## Aim of the task
Only the number is wanted: how many lines in the data contain "footer"?

────────────────

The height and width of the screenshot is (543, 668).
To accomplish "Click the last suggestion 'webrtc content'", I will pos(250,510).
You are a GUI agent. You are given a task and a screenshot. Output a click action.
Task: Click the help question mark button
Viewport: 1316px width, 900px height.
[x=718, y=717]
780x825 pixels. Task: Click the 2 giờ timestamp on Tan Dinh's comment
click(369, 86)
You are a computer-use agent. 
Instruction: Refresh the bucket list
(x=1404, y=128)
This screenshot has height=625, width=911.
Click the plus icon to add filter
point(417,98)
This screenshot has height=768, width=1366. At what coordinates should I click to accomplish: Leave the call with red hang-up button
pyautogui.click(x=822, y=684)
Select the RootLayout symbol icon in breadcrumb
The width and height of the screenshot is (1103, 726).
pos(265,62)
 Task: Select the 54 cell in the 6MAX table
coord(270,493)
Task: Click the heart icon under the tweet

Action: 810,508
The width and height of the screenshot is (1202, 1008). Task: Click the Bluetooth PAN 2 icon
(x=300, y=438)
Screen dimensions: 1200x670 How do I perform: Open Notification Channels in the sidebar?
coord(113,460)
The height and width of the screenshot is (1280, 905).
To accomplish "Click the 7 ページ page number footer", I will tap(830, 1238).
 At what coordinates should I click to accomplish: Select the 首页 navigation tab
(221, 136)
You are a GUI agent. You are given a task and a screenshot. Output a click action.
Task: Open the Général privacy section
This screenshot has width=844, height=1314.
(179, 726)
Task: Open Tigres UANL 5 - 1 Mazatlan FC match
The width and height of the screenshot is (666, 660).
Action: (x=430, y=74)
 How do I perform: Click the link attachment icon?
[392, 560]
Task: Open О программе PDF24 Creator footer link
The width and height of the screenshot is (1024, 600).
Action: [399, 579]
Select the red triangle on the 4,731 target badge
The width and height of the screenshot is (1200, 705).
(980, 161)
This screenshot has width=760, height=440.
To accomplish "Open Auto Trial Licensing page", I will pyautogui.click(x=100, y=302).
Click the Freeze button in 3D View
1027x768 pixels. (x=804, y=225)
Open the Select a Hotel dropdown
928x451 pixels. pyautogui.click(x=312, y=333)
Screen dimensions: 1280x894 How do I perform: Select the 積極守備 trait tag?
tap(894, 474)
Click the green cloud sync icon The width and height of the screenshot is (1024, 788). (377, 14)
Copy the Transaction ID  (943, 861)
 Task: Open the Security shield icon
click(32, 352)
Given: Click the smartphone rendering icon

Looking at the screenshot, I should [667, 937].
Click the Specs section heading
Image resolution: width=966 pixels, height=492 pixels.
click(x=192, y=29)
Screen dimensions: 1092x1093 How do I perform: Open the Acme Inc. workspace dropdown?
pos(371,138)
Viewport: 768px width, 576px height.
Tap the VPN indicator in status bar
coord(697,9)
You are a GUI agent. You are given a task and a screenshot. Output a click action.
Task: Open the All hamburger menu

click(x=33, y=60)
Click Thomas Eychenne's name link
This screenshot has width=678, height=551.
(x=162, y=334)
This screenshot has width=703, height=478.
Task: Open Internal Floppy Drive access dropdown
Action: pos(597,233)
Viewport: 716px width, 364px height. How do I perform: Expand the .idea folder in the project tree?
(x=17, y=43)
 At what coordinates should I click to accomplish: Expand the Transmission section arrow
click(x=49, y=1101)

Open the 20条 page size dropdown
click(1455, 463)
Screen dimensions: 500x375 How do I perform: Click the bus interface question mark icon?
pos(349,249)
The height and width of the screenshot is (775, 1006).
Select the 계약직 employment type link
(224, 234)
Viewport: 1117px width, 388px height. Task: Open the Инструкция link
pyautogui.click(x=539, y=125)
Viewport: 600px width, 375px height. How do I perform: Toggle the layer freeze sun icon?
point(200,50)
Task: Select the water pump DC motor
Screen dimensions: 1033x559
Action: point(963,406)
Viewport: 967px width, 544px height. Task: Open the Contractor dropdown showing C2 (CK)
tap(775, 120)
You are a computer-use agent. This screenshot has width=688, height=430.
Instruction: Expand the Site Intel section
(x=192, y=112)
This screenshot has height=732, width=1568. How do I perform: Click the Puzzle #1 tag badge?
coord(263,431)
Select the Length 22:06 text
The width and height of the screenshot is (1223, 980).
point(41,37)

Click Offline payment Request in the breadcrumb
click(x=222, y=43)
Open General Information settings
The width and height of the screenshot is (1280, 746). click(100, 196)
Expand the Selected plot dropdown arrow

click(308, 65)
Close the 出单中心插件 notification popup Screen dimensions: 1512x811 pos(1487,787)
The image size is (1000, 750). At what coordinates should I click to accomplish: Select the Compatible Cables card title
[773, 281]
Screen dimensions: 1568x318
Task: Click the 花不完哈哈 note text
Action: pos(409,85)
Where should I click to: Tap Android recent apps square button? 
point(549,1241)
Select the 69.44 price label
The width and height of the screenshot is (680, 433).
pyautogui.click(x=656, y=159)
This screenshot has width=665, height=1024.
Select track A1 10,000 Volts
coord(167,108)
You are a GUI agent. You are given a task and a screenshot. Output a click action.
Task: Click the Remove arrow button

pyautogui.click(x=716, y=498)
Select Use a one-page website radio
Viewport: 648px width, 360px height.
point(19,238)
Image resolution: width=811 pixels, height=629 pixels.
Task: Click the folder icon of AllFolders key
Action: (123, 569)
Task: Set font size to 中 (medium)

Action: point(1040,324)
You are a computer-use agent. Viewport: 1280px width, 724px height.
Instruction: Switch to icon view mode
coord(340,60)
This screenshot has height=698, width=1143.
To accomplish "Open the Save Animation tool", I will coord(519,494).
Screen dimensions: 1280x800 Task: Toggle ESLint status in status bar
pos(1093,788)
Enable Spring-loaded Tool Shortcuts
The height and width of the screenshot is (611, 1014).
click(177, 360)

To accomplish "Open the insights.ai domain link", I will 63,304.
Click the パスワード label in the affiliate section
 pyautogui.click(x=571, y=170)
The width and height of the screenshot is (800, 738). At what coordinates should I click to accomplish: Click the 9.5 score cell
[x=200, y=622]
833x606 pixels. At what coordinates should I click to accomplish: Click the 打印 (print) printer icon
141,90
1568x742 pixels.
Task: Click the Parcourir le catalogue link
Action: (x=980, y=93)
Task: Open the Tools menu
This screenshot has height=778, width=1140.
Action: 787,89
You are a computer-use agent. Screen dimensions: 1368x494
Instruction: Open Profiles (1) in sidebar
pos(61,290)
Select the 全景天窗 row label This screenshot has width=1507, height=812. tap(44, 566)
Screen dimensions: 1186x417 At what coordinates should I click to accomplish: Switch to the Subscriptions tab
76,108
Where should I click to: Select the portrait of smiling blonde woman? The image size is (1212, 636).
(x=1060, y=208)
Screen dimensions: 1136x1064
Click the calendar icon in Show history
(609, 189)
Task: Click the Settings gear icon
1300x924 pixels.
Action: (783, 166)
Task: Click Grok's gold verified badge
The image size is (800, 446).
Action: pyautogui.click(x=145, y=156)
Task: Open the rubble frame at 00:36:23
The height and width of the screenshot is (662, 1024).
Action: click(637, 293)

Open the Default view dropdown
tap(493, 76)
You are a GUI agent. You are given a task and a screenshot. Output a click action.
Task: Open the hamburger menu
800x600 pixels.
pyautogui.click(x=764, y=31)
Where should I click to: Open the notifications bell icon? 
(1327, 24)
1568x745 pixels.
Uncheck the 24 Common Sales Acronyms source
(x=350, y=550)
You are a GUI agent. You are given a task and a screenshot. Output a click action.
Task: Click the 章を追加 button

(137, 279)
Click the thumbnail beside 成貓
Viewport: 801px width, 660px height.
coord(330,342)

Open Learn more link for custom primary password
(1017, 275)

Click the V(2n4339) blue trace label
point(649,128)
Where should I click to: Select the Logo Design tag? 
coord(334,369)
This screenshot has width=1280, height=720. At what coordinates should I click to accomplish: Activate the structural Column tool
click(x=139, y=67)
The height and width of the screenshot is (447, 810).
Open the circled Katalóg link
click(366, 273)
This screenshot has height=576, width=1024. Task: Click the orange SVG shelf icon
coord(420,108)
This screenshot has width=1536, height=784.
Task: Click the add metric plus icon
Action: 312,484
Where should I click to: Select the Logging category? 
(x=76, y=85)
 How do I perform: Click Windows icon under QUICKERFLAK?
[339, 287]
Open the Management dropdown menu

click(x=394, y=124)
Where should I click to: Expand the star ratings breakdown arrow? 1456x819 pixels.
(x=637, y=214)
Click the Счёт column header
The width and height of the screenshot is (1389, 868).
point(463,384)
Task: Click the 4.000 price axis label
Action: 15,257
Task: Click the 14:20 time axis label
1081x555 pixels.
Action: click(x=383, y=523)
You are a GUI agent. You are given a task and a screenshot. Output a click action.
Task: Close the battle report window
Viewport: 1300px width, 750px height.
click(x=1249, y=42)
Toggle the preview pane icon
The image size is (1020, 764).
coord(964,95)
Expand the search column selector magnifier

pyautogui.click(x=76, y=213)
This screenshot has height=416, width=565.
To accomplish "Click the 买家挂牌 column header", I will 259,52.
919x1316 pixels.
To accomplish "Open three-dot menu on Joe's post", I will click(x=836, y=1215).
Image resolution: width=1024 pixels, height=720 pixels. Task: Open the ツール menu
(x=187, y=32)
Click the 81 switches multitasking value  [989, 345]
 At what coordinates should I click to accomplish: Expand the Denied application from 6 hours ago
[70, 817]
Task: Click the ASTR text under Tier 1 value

────────────────

## Expected output
2